Savannah port has record April as some ships switch from West Coast

Pandemic supply chain snarls still linger.

Credit: cus

Credit: cus

The Port of Savannah had its busiest April on record, handling nearly a half-million 20-foot containers — nearly one of every nine passing through an American port, according to officials at the Georgia Ports Authority.

That trade activity — the third-busiest month the port has ever had — came despite gaps in global shipments caused by China’s continued struggle with the coronavirus, an effort that has often roiled manufacturing and transit around the world’s largest port in Shanghai.

That disruption has meant fewer ships arriving, but the possibility of labor trouble on the West Coast has meant some vessels being re-routed to Georgia, said Griff Lynch, the authority’s executive director.

A six-year union contract involving many West Coast ports expires July 1, and some shippers want to make sure they are not caught in any slowdown or interruption should negotiations falter, he said.

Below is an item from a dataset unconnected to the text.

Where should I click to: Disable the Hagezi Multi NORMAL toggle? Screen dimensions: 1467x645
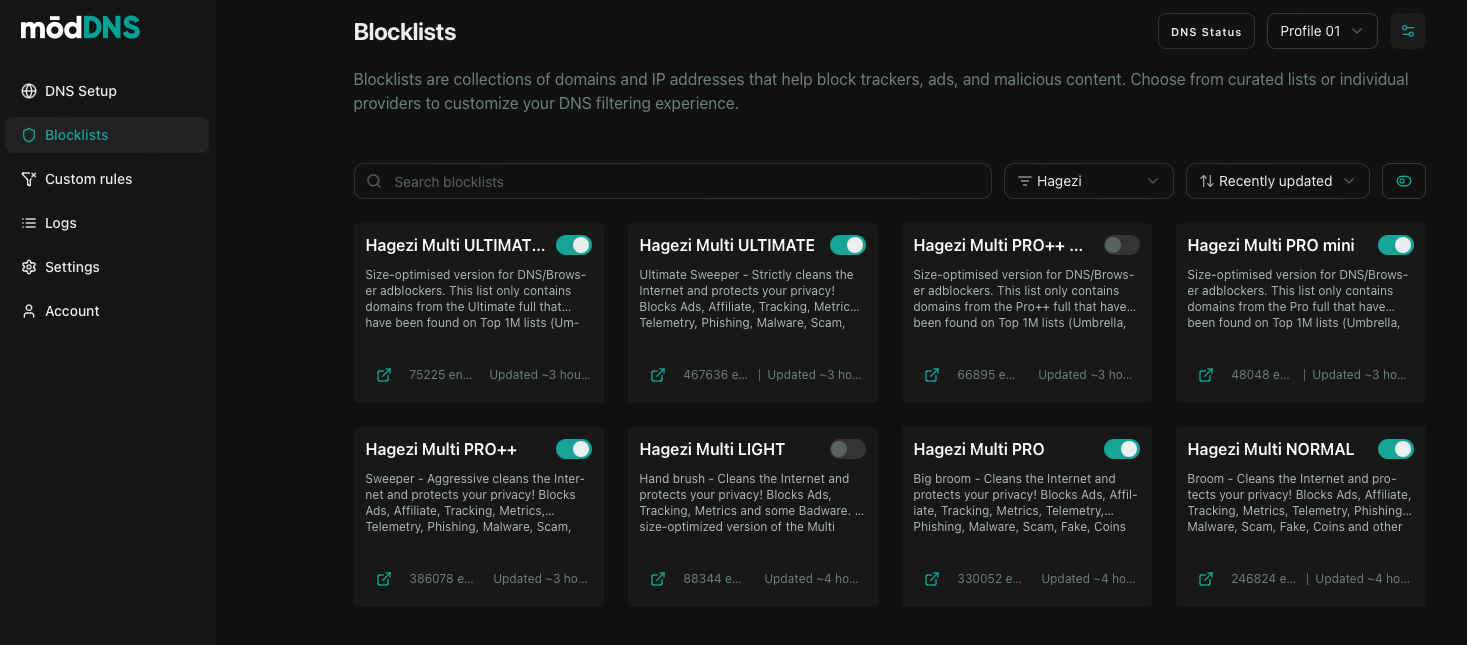[x=1395, y=449]
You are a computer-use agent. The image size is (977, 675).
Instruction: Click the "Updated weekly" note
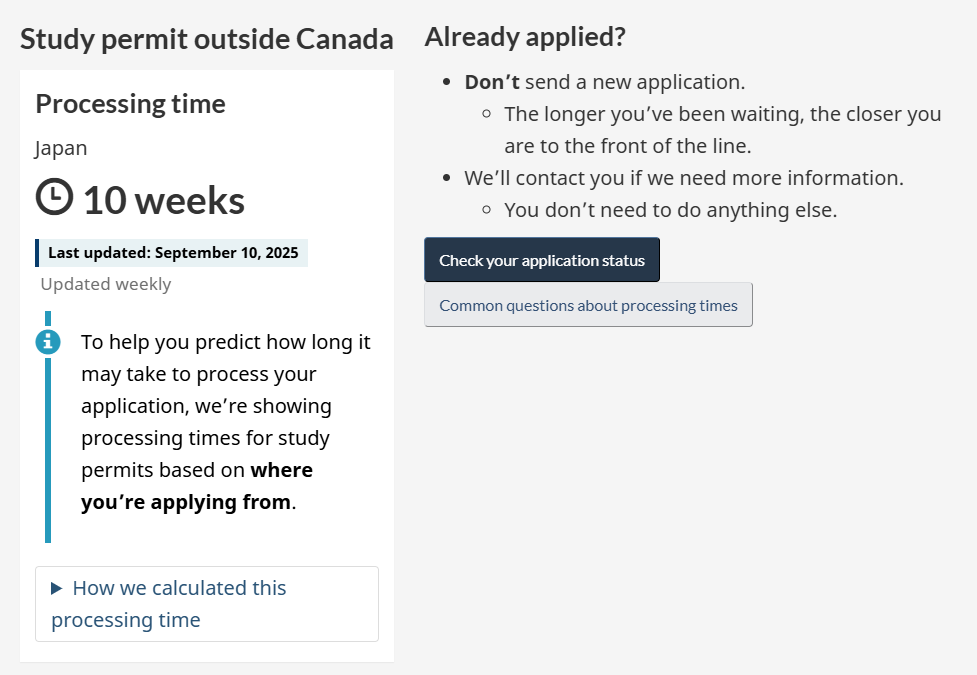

“We don’t know exactly how much diversion there will be from the West Coast to the East Coast, but we think the China decline is being offset a bit,” Lynch said.

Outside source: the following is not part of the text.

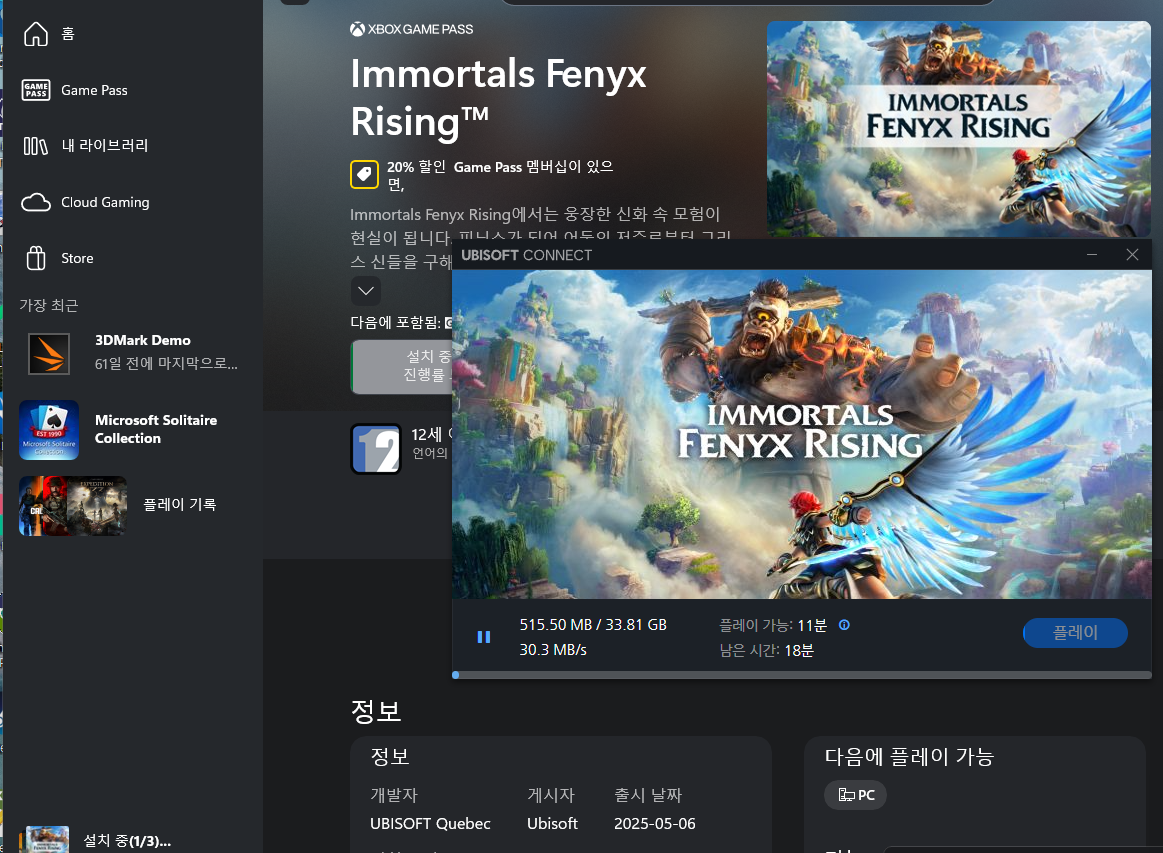
Task: Open 플레이 기록 play history
Action: coord(179,505)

The Port of Savannah, which is the second-largest container port on the East Coast, handled 6.2% more container traffic in April than in the same month a year ago.

Overall trade has increased partly because the pandemic-triggered problems with the supply chain have persuaded many retailers and manufacturers to revamp their strategy for ordering goods.

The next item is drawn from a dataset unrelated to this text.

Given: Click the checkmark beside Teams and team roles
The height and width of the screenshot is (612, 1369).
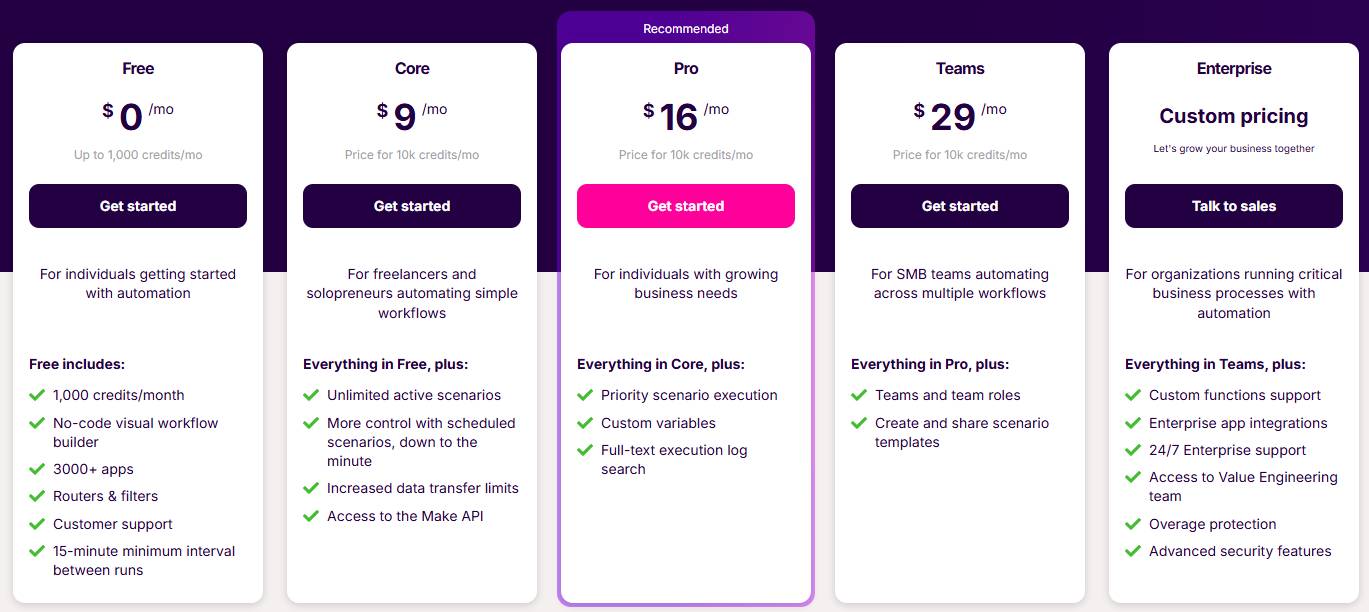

Pre-pandemic, many firms had a “just-in-time” approach, wanting items to arrive only as they were ready to use them. But snarls in the supply chain meant that for months, many companies faced unexpected delays in deliveries.

So many companies now order well in advance of the need, Lynch said. “They have gone from just-in-time shipping to just-in-case.”

The Port of Savannah has been undergoing a number of construction projects aimed at expanding its capacity to handle and store cargo. Even so, the port sometimes falls behind, Lynch said.

“We are still seeing a backlog of containers,” he said.

The average shipment currently sits at the terminal for 8.4 days, he said. “We would really want that in the five-day range.”

Construction has also forced a temporary closure of some of the large berths, which forces some ships to wait to be unloaded. On Wednesday, eight ships were waiting at anchor to dock.

At the worst of the trade crunch last year, more than 30 ships were queued up to unload in Savannah, but for a time earlier this year, the port had cut that to zero.